## Text
--------

Kidney cancer is the 12th most prevalent cancer in the world and among the top 10 in America. However, detecting the disease in its earliest stages is not an easy task. Currently, people who are not at risk cannot be reliably tested for kidney cancer. Also, kidneys are located deep inside the body so they cannot be felt easily during physical exam. It doesn’t help that kidney cancers are often asymptomatic; they can grow undetected because they have little to no symptoms at all.

People must be aware of the risk factors associated with kidney cancer. This way, they can look out for the first signs of kidney trouble, seek professional help, and address the problem as early as possible.

--------

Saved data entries
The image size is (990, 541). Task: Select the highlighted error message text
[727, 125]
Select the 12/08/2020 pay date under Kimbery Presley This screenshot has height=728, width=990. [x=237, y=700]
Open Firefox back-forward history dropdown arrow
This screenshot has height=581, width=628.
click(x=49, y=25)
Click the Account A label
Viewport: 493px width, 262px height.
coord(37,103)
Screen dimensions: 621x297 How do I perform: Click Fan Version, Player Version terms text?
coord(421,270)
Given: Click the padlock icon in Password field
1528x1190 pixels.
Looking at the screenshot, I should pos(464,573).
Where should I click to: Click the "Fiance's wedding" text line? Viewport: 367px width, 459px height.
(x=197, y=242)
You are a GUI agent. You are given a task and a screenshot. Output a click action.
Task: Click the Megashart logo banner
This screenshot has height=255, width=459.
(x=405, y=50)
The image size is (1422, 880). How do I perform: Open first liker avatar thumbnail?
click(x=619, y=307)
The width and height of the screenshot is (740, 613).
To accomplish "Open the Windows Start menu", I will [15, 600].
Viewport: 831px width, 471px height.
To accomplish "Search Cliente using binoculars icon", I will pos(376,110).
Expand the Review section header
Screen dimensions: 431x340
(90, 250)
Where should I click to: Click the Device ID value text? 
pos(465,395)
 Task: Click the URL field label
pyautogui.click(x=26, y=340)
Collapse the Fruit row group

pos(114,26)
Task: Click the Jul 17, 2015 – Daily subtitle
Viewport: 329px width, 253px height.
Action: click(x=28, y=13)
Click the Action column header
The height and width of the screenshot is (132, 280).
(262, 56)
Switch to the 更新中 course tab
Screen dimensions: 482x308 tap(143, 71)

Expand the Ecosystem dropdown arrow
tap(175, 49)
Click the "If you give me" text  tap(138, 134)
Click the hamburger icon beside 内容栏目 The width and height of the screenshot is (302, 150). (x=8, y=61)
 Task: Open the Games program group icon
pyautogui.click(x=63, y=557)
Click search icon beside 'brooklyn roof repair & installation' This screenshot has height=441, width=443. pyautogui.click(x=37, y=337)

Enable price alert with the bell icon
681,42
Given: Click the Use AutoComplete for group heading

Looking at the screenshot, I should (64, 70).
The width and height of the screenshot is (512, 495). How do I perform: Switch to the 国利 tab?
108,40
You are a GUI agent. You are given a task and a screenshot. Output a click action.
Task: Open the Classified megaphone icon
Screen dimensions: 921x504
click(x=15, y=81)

--------

## Activities
#1 Copy word for word the part of the kidney cancer text between "Kidney cancer is" and "early as possible.", inclusive.
#2 In the kidney cancer text, where does kidney cancer rank in prevalence worldwide?

## Answers in order
#1
Kidney cancer is the 12th most prevalent cancer in the world and among the top 10 in America. However, detecting the disease in its earliest stages is not an easy task. Currently, people who are not at risk cannot be reliably tested for kidney cancer. Also, kidneys are located deep inside the body so they cannot be felt easily during physical exam. It doesn’t help that kidney cancers are often asymptomatic; they can grow undetected because they have little to no symptoms at all.

People must be aware of the risk factors associated with kidney cancer. This way, they can look out for the first signs of kidney trouble, seek professional help, and address the problem as early as possible.

#2 It is the 12th most prevalent cancer in the world.